I hate coming home to a mess, though, and an empty fridge and dinner to cook.

When (note: not 'if') you live closer, I'LL do the return-home meal for you, like I do for my sister--the OTHER travel-a-lotter.

Ah, you (like me and most mothers I know) have the Default Parent tattoo on your forehead. It's not visible to you, of course, but your husband can clearly see it, as well as almost everyone else who babysits your kids.

I've tried to remove mine, but after two years it must still be there because my husband can hear the toddler wake up and start shouting, look at his watch and roll because surely the Default Parent is on duty, NOT HIM. And our house looks like yours when I get home, even from a few hours out, and he is always proud of some one random thing he did like replacing a lightbulb that's been out for three months but somehow didn't notice the dishes, the toys, or the laundry.

If you figure out how to remove your tattoo, please let the rest of us know. You will make millions.

I just got home from being away for four days, with the kids and without the husband. He was SO proud that he stocked up the fridge before he left on a business trip and we came home. It's awesome that we have 10 lbs of lettuce and 3 kiwis. Guess what we don't have? MILK.

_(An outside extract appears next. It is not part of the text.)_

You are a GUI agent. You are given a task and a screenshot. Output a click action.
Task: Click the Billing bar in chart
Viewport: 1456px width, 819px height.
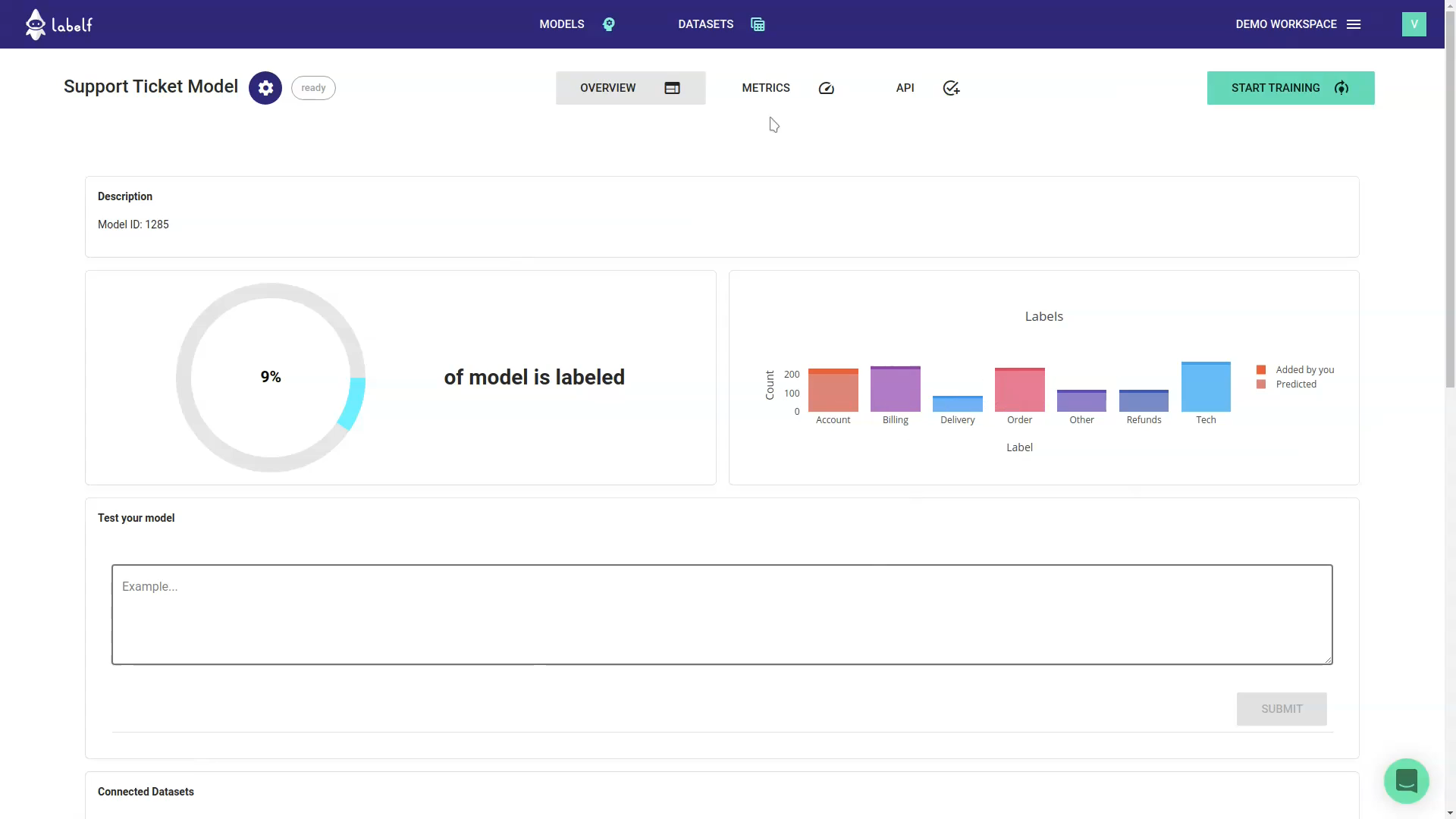click(x=895, y=391)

Hey, at least the fridge was cleaned.

...and make the lunches for the next day, and lay out the kids' clothes for school and activities, and ...My husband is a great dad, but does almost the same with my kids on the rare occassion he's left alone with them.

I went away for 2 weeks at one point. Every single toy was EXACTLY where it was when we left. Exactly. I could have killed P. I mean, I clean the damn things up EVERY NIGHT and he couldn't do it once in the two weeks I'd been gone? WTF?

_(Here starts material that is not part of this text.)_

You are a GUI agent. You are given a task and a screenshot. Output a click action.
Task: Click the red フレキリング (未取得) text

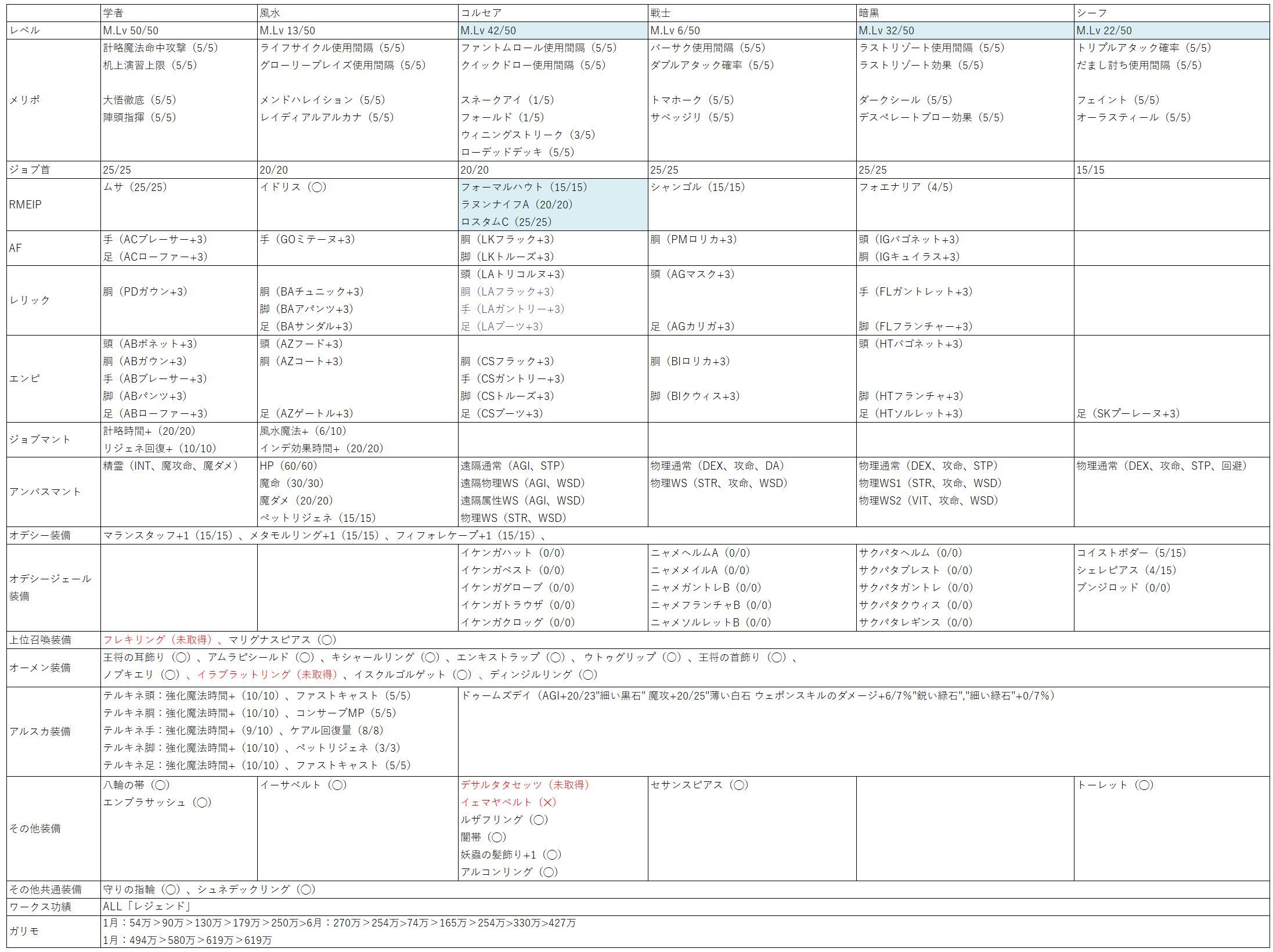[x=158, y=640]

Ah yes... because staying home with the kids for a day or a weekend or even a week... that's not the same as being the stay-at-home parent. For a few days you can ignore the laundry, you can order out, the kids can eat doughnuts for breakfast, stay up past their bedtime and have dessert at every meal.

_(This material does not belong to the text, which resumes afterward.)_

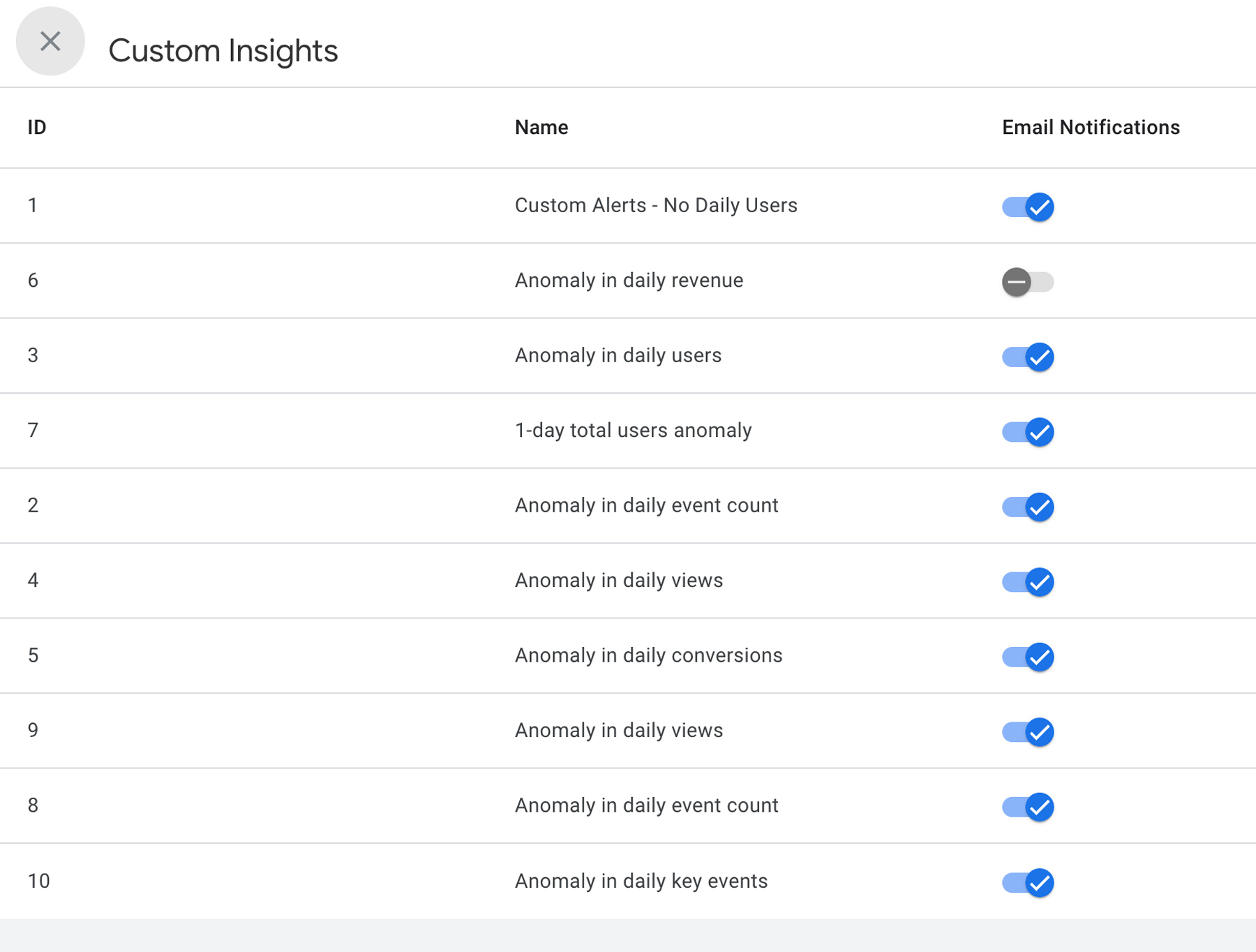Viewport: 1256px width, 952px height.
Task: Disable notifications for Custom Alerts - No Daily Users
Action: point(1026,207)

You can fill a few days with fun and treats, how hard can it be to take care of kids when you don't have to drag them around to get the errands done, make sure they are eating healthy food SOMETIMES, brushing their teeth and getting enough sleep?

It's the grind that is hard. The endless days, the responsibility of keeping a long-term schedule with meals and doctors appointments and haircuts and clean clothes and appropriate manners... that's the hard part. And when you have someone else "worrying" about all that other stuff... gosh it must be a lot more fun to be a parent. I wish I knew for sure.

Just try not to deck anyone who tells you how lucky you are that he babysits for you. Like his mother... or maybe that's just my life.

I think you are reading my mind! Just had a blowout with husband last night as I explained that it isnt just the physical act of 'babysitting' that is required but the mental space that is taken up of constantly having to be the one to plan and organize all the food, clothing and naps, even if someone else is 'babysitting'.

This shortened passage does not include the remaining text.